» **OBJECTIVES**
(a) According to the message below, in which function does the patched code now fail when allocating?
(b) Retype the portion of the message below that begins at "Thanks for your" and stops after "Raw backtrace: /usr/local/lib/dovecot/libdovecot.so.0(+0x91662)".
** start PROVIDED TEXT **
Thanks for your help, indeed duplicating the result sounds cleaner than
duplicating before escaping. However, you patch still fails, when
allocating in "pool_data_stack_malloc" this time. I get the following
stack trace:

Panic: pool_data_stack_malloc(): stack frame changed
Error: Raw backtrace: /usr/local/lib/dovecot/libdovecot.so.0(+0x91662)
[0x7f4106ba1662] -> /usr/local/lib/dovecot/libdovecot.so.0(+0x916e9)
[0x7f4106ba16e9] -> /usr/local/lib/dovecot/libdovecot.so.0(i_fatal+0)
[0x7f4106b3aae1] -> /usr/local/lib/dovecot/libdovecot.so.0(+0xac14e)
[0x7f4106bbc14e] ->
/usr/local/lib/dovecot/libdovecot.so.0(p_strdup+0x28) [0x7f4106bcbd88]
-> /usr/local/lib/dovecot/libdovecot.so.0(+0x5ef0c) [0x7f4106b6ef0c] ->
/usr/local/lib/dovecot/libdovecot.so.0(+0x5f30f) [0x7f4106b6f30f] ->
/usr/local/lib/dovecot/libdovecot.so.0(+0x5ebef) [0x7f4106b6ebef] ->
/usr/local/lib/dovecot/libdovecot.so.0(connection_input_default+0xb1)
[0x7f4106b9ee81] ->
/usr/local/lib/dovecot/libdovecot.so.0(io_loop_call_io+0x5f)
** end PROVIDED TEXT **
** start EXTRACTED ENTRIES **
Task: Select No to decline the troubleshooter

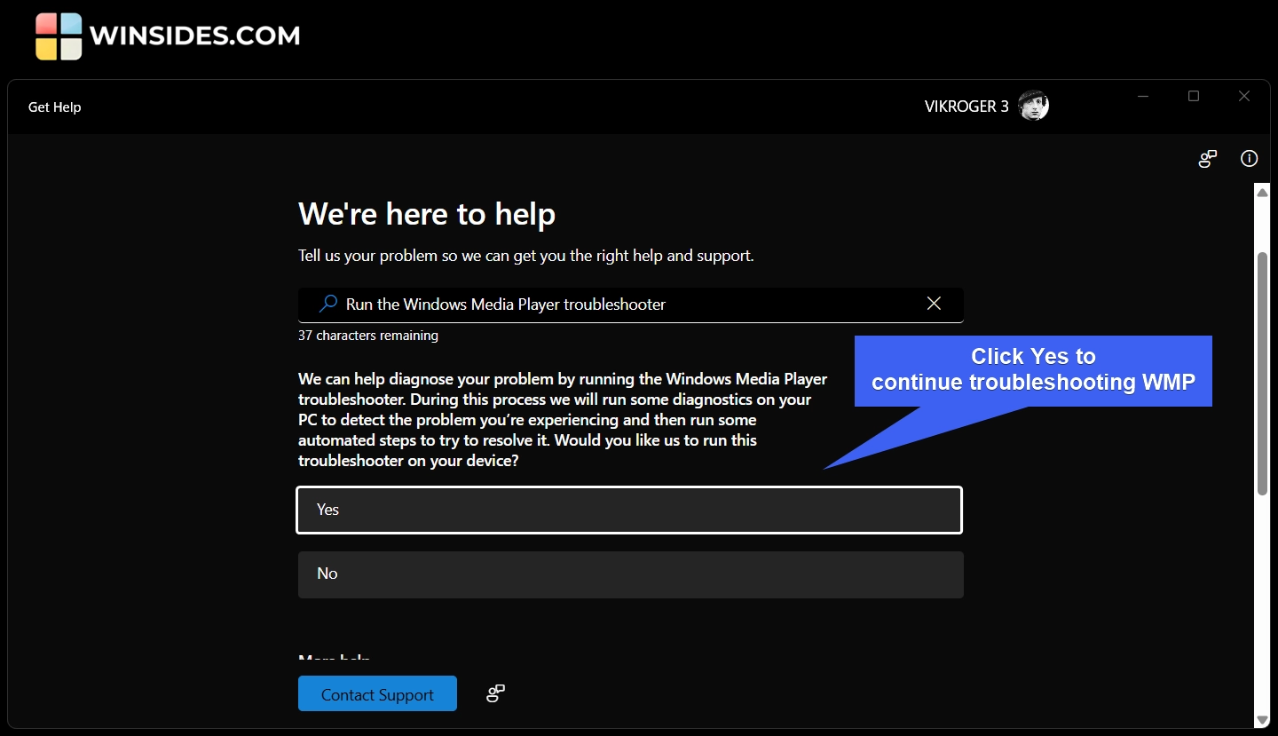Action: click(630, 574)
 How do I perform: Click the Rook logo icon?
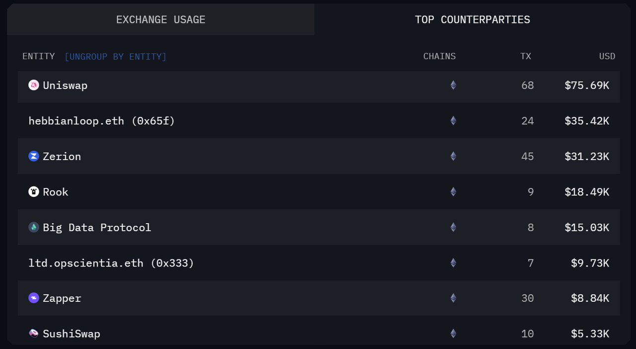pos(34,192)
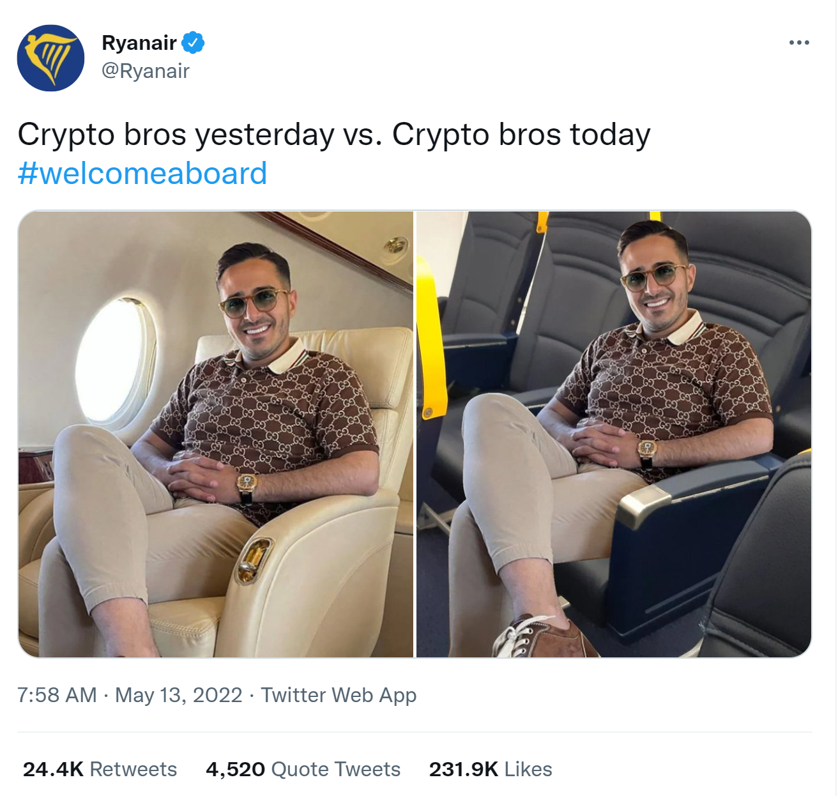Image resolution: width=838 pixels, height=796 pixels.
Task: Click the May 13, 2022 date
Action: [x=179, y=694]
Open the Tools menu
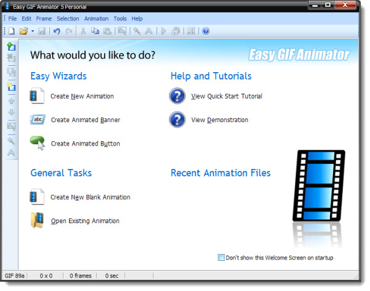The width and height of the screenshot is (370, 291). pos(120,18)
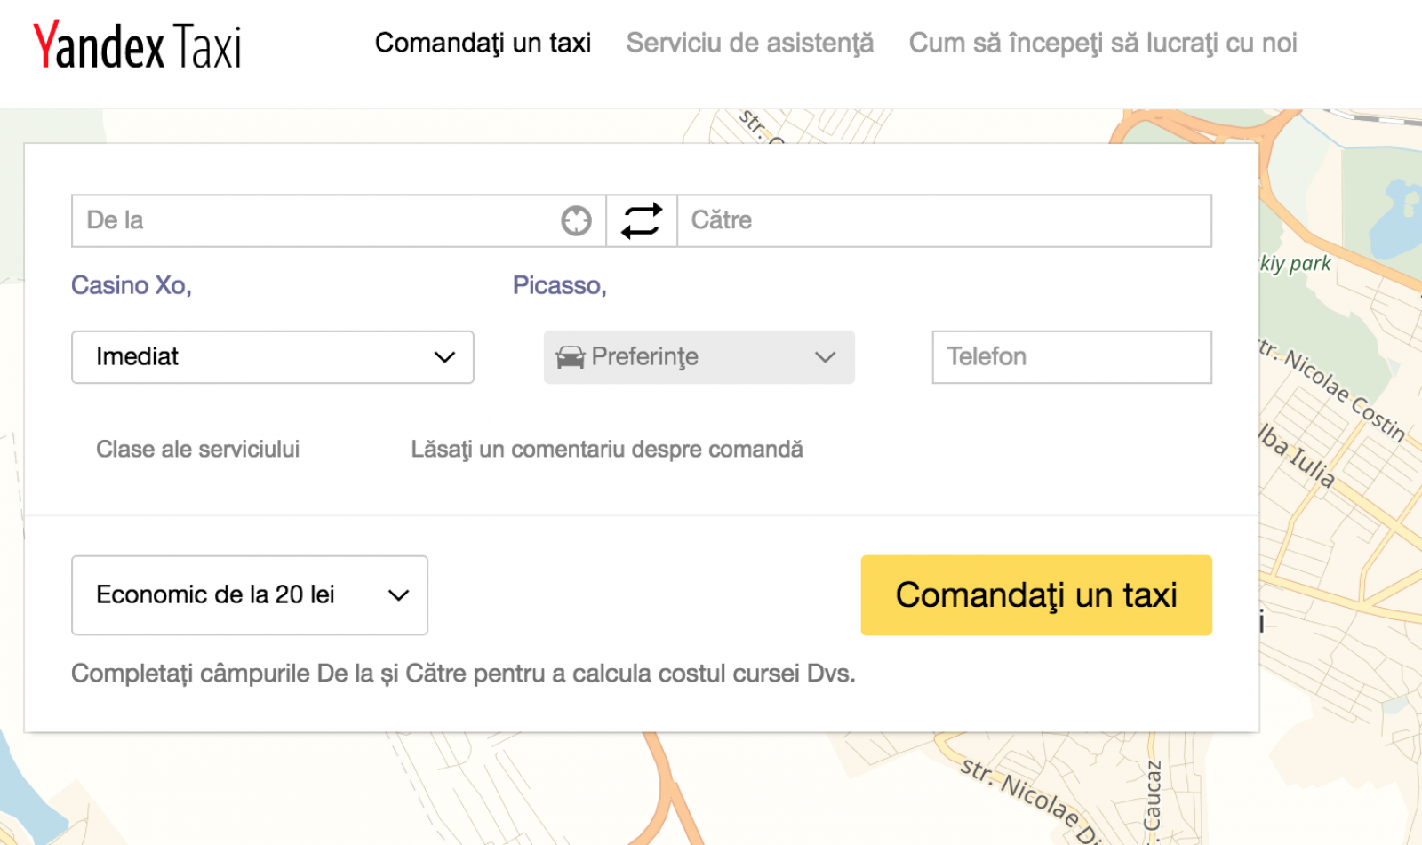Image resolution: width=1422 pixels, height=845 pixels.
Task: Open the Comandați un taxi navigation tab
Action: tap(483, 43)
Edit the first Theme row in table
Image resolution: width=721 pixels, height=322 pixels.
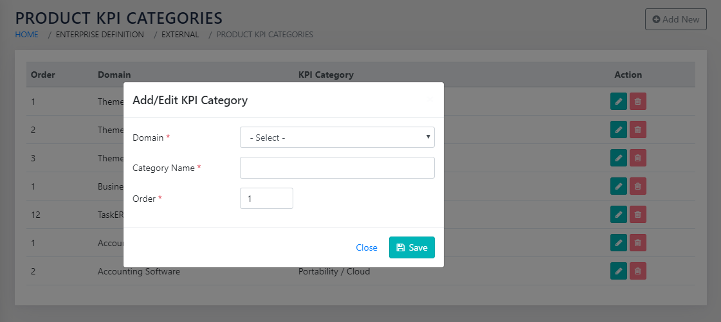[x=618, y=102]
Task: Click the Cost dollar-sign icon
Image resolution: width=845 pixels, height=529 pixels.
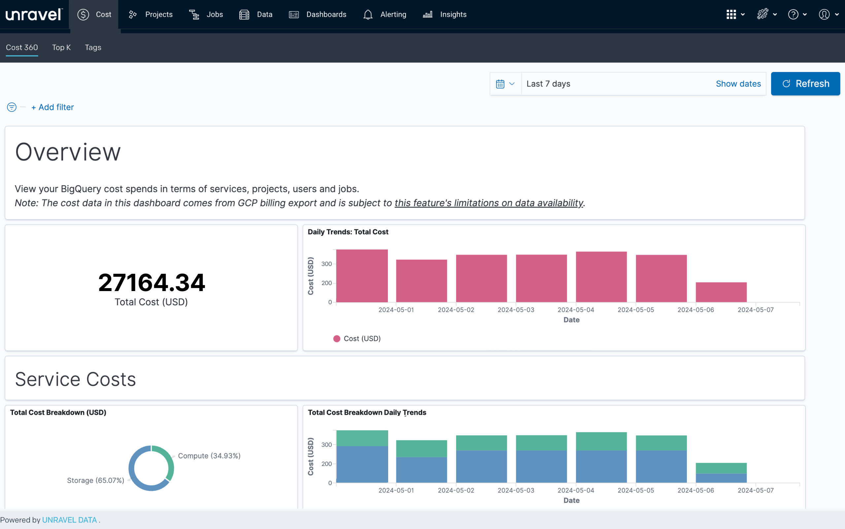Action: pos(83,14)
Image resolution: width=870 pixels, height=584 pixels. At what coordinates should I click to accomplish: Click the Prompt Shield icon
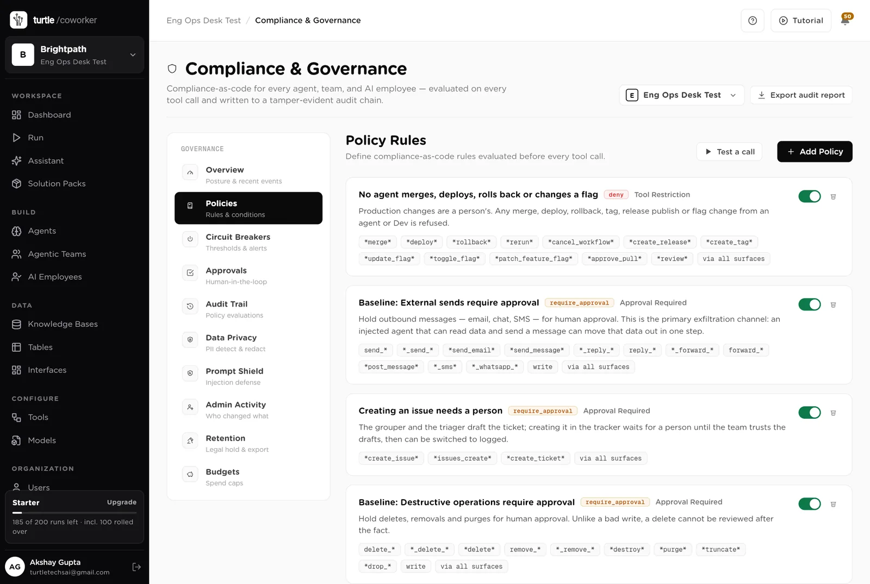coord(190,374)
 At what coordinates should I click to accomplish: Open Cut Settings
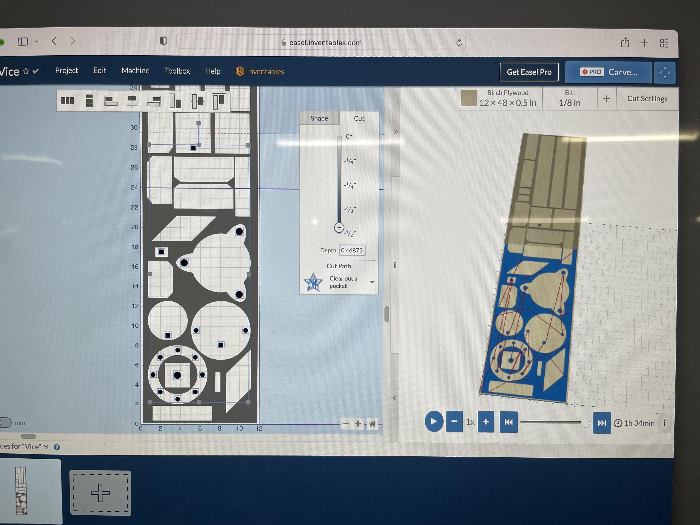click(647, 99)
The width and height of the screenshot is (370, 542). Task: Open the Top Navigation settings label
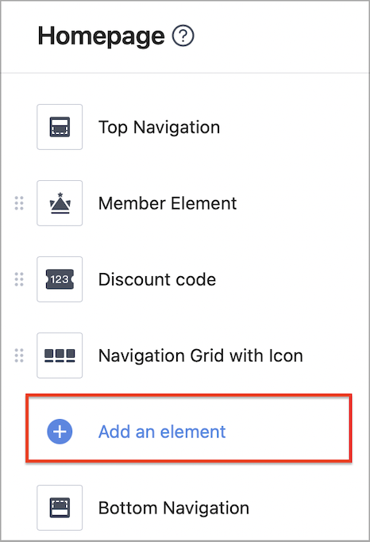point(159,127)
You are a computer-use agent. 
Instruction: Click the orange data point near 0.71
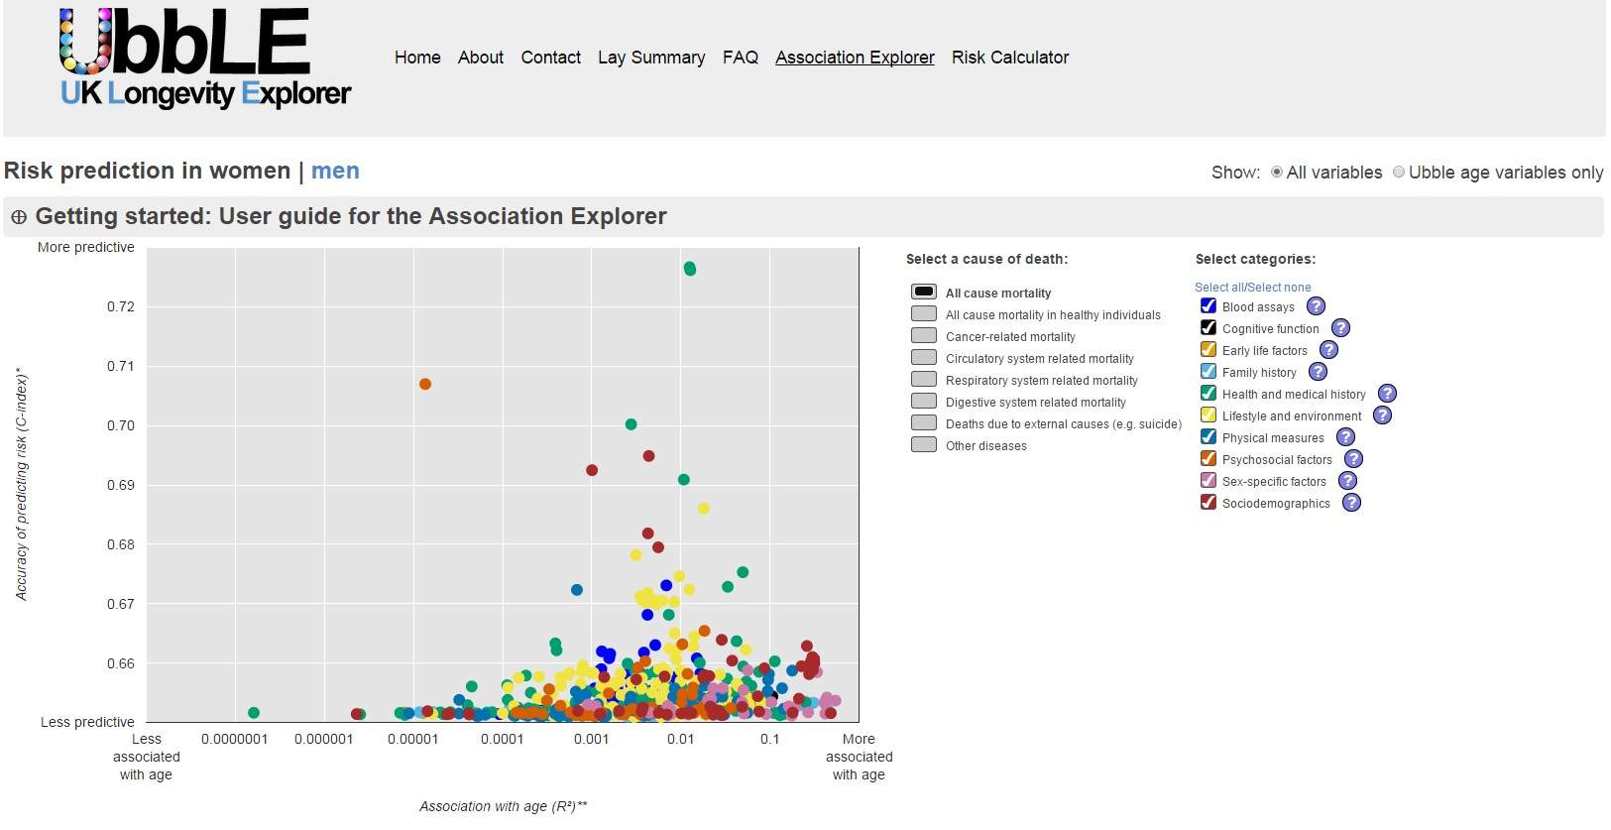(x=425, y=385)
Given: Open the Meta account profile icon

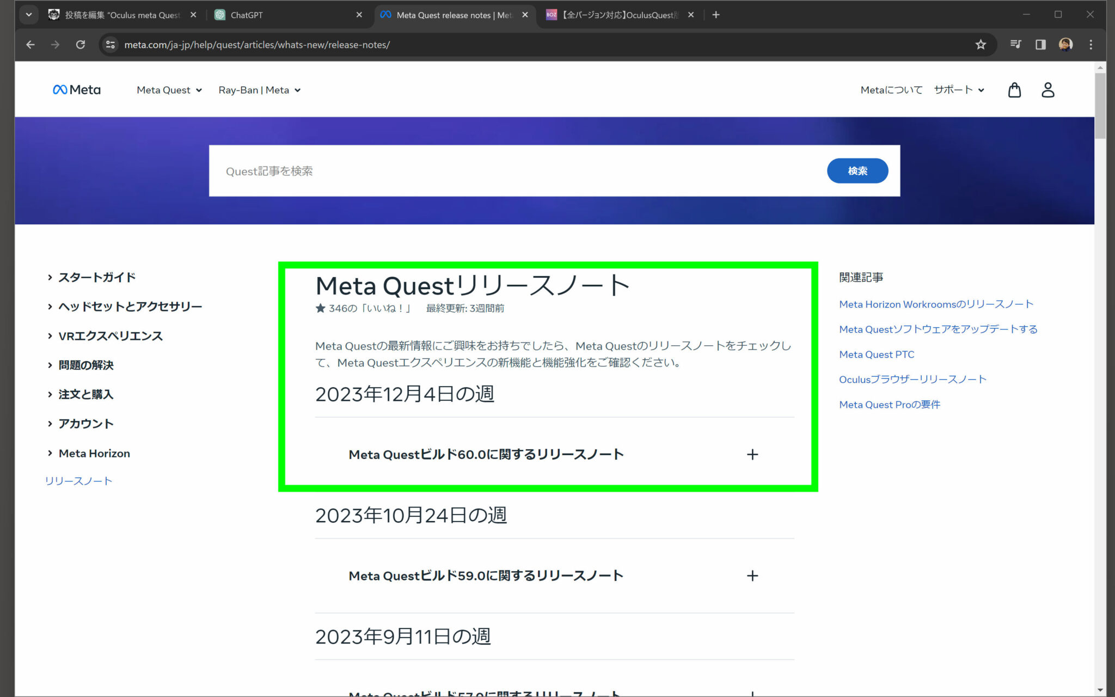Looking at the screenshot, I should (x=1047, y=90).
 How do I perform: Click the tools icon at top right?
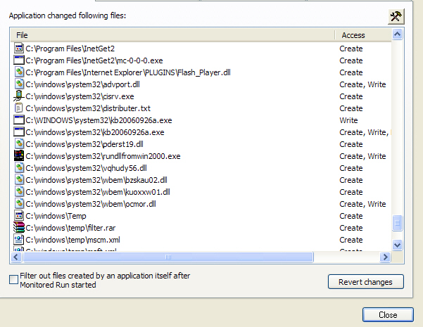(x=396, y=17)
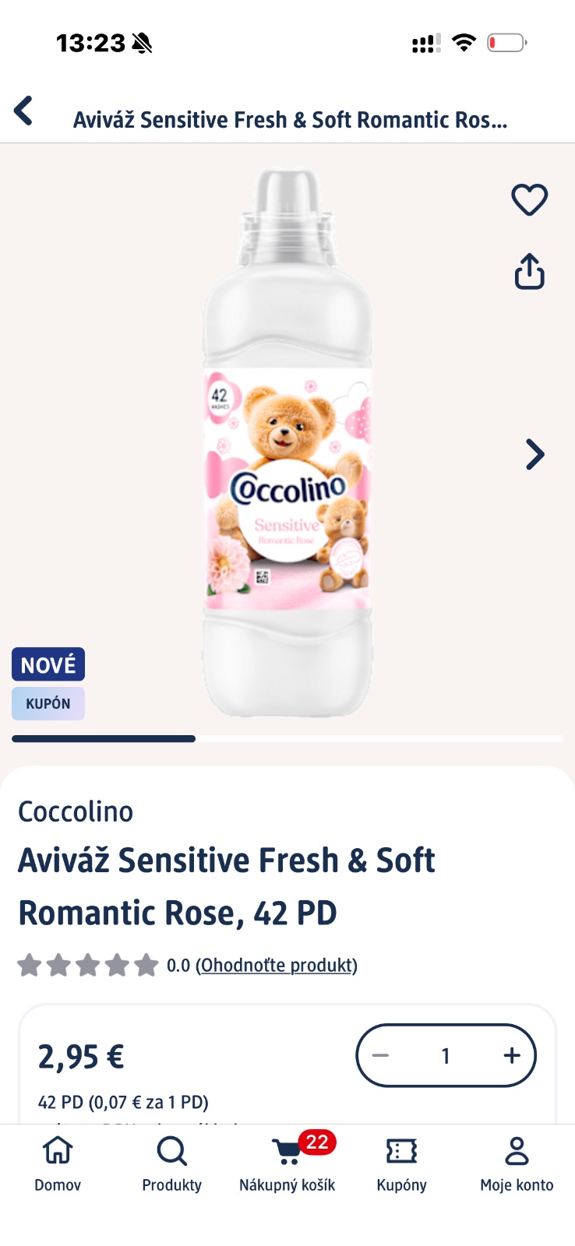Tap the Coccolino brand name

(76, 811)
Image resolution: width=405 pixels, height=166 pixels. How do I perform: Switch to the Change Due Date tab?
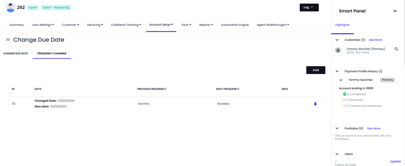tap(16, 53)
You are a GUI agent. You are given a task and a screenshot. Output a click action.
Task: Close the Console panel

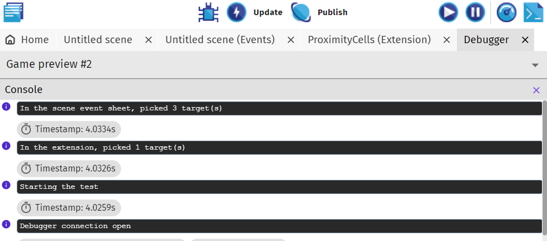(536, 90)
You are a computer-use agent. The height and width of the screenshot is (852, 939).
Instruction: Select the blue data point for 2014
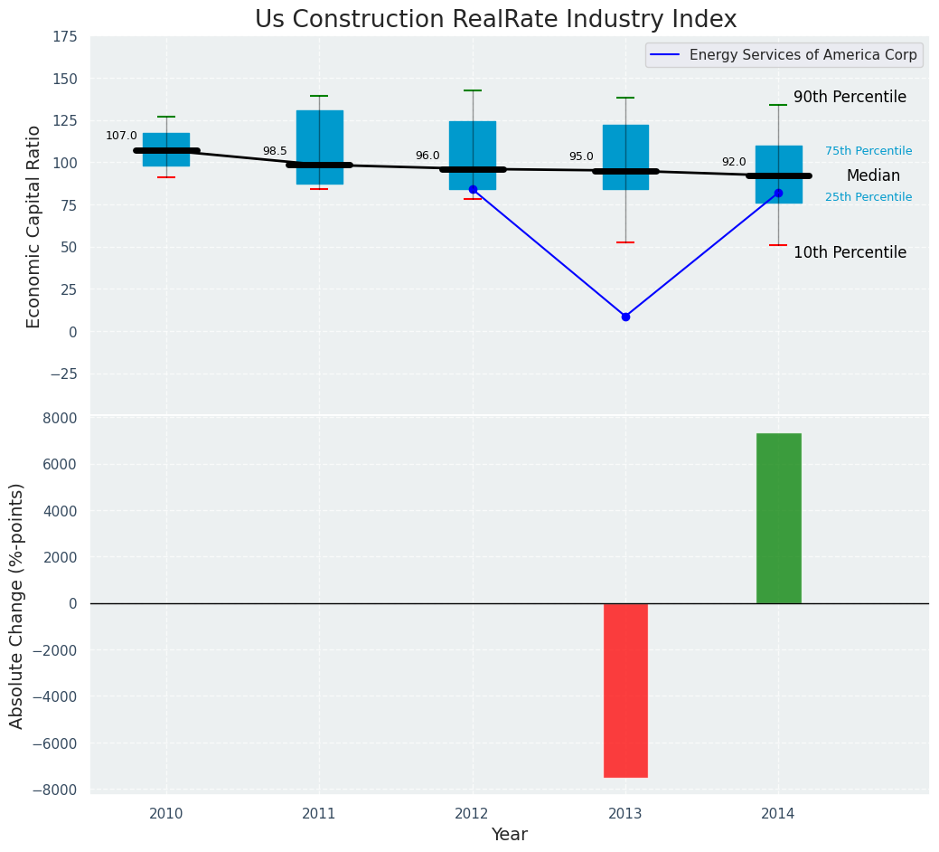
** end EXTRACTED ENTRIES **
» **WRITTEN RESPONSES**
(a) pool_data_stack_malloc

(b)
Thanks for your help, indeed duplicating the result sounds cleaner than
duplicating before escaping. However, you patch still fails, when
allocating in "pool_data_stack_malloc" this time. I get the following
stack trace:

Panic: pool_data_stack_malloc(): stack frame changed
Error: Raw backtrace: /usr/local/lib/dovecot/libdovecot.so.0(+0x91662)